Stephen Curry was asked if Green has been a distraction and spoke to that general acceptance, saying, “I think it hasn’t been that much of a distraction for us as a team. Because Draymond plays with fire, and that’s what we love about him.” Curry continued, “Unfortunately he’s been in two situations now or as of late that have caused some people to judge his character and intent on the floor.
I think that’s overboard, knowing Draymond as a player and a person.” Instead of turning on Green, the team would prefer to fix its glare at an enemy. And right now, the Cleveland Cavaliers’ star player makes for a convenient enemy.
From the Golden State perspective, James decided to target Green at a moment when Game 4 was over in all but technicality. Perhaps James had no designs on Green’s flagrant-foul points, but it’s easy and practical to believe the worst of your enemies.
From the anti-Draymond perspective, he’s a repeat offender, long overdue for his comeuppance. From the Warriors perspective, James is the true culprit — a cynical tattletale who manifested this whole controversy out of desperation.
“At the end of the day, the man stepped on his head,” Warriors forward Marreese Speights said. That’s not all the Warriors are frustrated by. They haven’t taken kindly to James telling the world that Green’s comments toward him “went a little overboard.”
Or, as Klay Thompson put it Sunday, “I’m just kind of shocked some guys take it so personal. … It’s a man’s league and I’ve heard a lot of bad things on that court, but at the end of the day it stays on the court.”

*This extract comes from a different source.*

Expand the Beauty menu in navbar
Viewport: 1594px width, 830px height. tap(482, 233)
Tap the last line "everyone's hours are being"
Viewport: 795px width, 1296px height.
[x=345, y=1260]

That’s not all the Warriors are peeved about. A few players are under the impression that James lobbied the league to get Green suspended as a means of ducking an opponent. Maybe James was merely being honest when speaking with NBA investigators, but that narrative is less compelling at Warriors HQ.
Upon hearing Thompson’s “man’s league,” response, Speights went further, saying, “For real, bro. You lose respect for guys like that. If you a player in this league you want to compete for a championship, you going to have to play. Don’t try to get nobody suspended. You supposed to be the best in the league. You supposed to be the best in the world. Prove it.”
When asked if Michael Jordan would have taken James’ tack, Speights said, “No! When Jordan gets in between the lines, he’s a dog, he’s a killer. He don’t care who on the other side. He ain’t do that against the Bad Boys and he used to get killed by them.”
A case could be made that the Warriors should be mad at Green for losing composure. Now is not the time for such sentiments, not in this particular crucible. The Warriors are supporting Green, warts and all. They’d prefer to direct their anger at an opponent for exploiting Green’s anger. Maybe that’s silly and tribal, but it’s also sports.
“We gon’ be all right. Everybody fired up,” Speights said. “If we win without the All-Star, it’s another story for y’all to write. ‘Strength in Numbers’ on our shirt for a reason.” Indeed it is. The Warriors are supposed to be the best in the world, good enough to end this series at home on Monday night without the All-Star. Prove it.